In this guide you will:
In the regression analysis, a prerequisite is that all the variables are in the interval scale, i.e., the distance between each step on the scale are equal. It is, however, not always the case that variables of interest can be converted into a measurable scale. The different types of classes and properties, may not have an inherent rank order. For example, if you are interested in the effect of a variety of different areas of specialisation in political attitudes, you cannot assume that natural science education is twice as much as an education in the social sciences, or a librarian eduacation is of 0.5 of a course of training in the biomedical field.
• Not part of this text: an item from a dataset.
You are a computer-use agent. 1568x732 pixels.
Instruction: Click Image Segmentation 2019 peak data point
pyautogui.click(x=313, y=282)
The various programs are simply different (though some aspects of them, may be compared, for example, duration).
But how are you going to do if you believe that education is a key strength that you want to take that into account in your analysis? This is when dummy coding comes to play. Dummy variables is, quite simply, categorical variables. You make a variable for each of the properties you are interested in. This variable, in turn, has only two possible values: 0 and 1. The variable has a value of 1 when the analysis is holding the property you are interested in, and 0 otherwise. This means that there is only one stage of the variable, which means that it can be considered as interval-scaled – all the steps are the same length! It is therefore a good one to use in the regression analysis.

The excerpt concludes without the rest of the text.